### Work instructions
Send back exactly the lines from the opening line of the records below through the one with "1406x762 pixels.".

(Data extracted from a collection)
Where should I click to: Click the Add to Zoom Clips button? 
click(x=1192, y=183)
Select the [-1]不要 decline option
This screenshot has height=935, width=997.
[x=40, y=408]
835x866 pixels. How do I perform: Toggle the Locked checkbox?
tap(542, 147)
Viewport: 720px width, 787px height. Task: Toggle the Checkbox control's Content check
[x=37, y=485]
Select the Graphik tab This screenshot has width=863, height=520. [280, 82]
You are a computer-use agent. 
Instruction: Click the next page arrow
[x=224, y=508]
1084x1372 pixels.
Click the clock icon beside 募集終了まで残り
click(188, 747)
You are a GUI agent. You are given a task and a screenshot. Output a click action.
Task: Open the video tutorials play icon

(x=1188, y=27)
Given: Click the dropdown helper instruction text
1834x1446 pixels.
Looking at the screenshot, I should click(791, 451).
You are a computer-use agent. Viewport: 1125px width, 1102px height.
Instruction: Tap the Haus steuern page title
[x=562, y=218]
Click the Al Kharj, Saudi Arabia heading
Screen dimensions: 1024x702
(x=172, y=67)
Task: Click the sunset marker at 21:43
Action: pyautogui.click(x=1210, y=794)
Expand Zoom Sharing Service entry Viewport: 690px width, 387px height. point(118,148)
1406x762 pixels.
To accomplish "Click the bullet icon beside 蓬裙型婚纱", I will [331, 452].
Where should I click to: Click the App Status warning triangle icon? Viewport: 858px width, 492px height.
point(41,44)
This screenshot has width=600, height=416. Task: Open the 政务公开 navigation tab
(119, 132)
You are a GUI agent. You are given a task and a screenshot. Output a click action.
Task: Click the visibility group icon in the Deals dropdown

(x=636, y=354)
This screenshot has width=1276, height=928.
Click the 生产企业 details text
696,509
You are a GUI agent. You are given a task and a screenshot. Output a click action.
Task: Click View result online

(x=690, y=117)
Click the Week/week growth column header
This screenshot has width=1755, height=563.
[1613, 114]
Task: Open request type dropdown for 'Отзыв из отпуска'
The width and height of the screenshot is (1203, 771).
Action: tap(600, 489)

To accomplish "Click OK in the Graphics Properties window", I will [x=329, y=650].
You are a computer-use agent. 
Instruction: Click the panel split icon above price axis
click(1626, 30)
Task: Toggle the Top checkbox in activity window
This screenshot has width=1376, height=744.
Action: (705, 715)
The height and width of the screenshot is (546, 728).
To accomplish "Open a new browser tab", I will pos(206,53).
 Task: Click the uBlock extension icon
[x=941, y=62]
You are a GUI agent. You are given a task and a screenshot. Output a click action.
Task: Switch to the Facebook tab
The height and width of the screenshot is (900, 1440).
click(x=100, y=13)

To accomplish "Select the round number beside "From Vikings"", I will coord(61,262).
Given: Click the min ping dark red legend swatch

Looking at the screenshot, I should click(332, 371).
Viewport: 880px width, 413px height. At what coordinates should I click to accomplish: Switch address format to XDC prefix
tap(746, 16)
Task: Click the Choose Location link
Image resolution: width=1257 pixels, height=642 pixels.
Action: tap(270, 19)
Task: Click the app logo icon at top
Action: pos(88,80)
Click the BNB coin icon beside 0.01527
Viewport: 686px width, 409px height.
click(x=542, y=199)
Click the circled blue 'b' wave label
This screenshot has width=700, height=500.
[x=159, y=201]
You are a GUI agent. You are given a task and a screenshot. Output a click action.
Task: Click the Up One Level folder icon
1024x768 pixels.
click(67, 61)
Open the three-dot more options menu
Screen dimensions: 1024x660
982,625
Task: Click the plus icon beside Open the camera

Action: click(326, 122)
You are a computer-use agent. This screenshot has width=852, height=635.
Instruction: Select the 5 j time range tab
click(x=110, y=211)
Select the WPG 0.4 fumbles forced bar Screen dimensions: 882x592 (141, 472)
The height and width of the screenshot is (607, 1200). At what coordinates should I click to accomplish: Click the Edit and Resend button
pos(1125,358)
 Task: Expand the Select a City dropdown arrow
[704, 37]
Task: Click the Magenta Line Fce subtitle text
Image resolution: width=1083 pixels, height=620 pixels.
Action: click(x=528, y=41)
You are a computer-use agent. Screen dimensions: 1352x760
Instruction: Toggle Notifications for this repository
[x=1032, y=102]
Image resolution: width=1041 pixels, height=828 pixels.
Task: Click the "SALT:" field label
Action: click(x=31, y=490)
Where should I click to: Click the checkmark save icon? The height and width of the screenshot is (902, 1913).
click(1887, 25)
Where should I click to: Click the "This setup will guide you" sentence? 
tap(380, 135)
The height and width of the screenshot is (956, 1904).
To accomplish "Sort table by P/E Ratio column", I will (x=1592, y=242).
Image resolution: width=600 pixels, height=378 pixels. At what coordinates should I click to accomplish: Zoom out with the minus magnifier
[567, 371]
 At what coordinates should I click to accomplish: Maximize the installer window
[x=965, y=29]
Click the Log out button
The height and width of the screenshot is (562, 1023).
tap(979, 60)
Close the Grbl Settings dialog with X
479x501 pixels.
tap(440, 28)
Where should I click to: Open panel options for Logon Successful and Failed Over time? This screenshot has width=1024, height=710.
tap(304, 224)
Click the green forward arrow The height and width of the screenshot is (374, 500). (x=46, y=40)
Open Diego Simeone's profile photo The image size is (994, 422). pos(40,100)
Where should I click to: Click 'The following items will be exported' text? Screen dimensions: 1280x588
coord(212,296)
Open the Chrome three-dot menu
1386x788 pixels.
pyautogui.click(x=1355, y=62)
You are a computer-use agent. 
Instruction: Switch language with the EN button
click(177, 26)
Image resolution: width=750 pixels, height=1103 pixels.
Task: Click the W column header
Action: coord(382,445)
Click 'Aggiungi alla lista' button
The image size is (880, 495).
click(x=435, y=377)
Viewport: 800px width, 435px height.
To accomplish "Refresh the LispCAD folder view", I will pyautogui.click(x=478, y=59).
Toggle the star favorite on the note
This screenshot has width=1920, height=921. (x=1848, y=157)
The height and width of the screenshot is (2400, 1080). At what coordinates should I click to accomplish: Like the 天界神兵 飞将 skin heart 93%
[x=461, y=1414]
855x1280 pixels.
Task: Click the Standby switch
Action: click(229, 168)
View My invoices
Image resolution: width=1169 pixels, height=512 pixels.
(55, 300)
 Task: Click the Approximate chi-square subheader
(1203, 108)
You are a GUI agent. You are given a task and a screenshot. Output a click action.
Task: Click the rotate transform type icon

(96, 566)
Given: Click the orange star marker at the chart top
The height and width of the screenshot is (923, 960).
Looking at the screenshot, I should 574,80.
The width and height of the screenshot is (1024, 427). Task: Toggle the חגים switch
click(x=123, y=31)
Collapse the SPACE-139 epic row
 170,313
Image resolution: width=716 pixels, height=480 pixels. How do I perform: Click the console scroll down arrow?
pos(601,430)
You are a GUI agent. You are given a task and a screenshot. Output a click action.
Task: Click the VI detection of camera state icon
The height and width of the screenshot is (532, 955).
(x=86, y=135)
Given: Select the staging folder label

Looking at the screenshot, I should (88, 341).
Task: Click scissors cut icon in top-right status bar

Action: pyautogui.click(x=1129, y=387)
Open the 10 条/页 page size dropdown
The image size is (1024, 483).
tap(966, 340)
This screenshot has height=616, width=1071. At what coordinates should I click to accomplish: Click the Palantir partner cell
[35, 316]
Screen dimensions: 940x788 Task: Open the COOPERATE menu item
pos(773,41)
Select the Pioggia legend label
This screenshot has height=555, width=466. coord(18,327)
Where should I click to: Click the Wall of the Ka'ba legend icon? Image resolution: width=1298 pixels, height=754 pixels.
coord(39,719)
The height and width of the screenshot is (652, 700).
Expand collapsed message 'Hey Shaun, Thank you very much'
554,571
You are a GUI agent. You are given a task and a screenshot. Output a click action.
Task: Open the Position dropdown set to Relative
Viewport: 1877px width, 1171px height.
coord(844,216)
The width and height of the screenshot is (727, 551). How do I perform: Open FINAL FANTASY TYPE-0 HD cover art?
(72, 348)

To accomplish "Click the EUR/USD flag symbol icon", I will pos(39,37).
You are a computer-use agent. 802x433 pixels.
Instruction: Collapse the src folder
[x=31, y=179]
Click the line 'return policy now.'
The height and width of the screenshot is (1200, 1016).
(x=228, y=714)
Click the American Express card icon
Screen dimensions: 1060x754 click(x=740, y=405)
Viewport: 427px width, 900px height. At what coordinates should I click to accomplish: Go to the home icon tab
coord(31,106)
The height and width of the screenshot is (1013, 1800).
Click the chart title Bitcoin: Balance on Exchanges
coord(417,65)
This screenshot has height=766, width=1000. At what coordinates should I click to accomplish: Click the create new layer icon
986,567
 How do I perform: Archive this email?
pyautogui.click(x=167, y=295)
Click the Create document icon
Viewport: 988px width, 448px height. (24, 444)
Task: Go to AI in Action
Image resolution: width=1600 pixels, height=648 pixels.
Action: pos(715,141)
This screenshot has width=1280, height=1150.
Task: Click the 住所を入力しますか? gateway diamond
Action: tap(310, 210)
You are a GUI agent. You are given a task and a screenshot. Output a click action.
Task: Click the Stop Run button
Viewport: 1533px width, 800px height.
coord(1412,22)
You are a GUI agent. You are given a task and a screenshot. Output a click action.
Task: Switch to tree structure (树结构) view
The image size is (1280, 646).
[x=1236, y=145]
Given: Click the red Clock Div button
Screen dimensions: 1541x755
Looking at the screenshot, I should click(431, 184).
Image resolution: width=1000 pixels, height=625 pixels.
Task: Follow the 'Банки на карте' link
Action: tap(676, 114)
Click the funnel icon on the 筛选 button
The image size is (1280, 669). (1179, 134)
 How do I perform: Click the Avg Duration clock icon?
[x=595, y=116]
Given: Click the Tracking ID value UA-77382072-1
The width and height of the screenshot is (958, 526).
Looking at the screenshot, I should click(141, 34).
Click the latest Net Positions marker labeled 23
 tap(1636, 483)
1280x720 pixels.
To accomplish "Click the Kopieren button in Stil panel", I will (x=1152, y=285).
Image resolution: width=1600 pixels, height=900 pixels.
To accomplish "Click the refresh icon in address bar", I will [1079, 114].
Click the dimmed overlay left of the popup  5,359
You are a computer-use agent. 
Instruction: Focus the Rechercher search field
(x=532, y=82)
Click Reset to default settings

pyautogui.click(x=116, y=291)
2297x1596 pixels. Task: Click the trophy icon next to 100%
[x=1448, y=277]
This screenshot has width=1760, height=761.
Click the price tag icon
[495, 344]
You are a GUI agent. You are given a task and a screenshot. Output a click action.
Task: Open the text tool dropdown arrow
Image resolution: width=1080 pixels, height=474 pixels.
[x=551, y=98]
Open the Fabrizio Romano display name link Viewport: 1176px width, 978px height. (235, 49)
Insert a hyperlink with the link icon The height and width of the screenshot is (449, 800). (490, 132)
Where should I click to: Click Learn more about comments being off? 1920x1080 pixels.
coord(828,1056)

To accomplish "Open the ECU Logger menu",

### Output of the task
Where should I click to: Click the Add to Zoom Clips button? 
click(x=1192, y=183)
Select the [-1]不要 decline option
This screenshot has height=935, width=997.
[x=40, y=408]
835x866 pixels. How do I perform: Toggle the Locked checkbox?
tap(542, 147)
Viewport: 720px width, 787px height. Task: Toggle the Checkbox control's Content check
[x=37, y=485]
Select the Graphik tab This screenshot has width=863, height=520. [280, 82]
You are a computer-use agent. 
Instruction: Click the next page arrow
[x=224, y=508]
1084x1372 pixels.
Click the clock icon beside 募集終了まで残り
click(188, 747)
You are a GUI agent. You are given a task and a screenshot. Output a click action.
Task: Open the video tutorials play icon

(x=1188, y=27)
Given: Click the dropdown helper instruction text
1834x1446 pixels.
Looking at the screenshot, I should click(791, 451).
You are a computer-use agent. Viewport: 1125px width, 1102px height.
Instruction: Tap the Haus steuern page title
[x=562, y=218]
Click the Al Kharj, Saudi Arabia heading
Screen dimensions: 1024x702
(x=172, y=67)
Task: Click the sunset marker at 21:43
Action: pyautogui.click(x=1210, y=794)
Expand Zoom Sharing Service entry Viewport: 690px width, 387px height. point(118,148)
1406x762 pixels.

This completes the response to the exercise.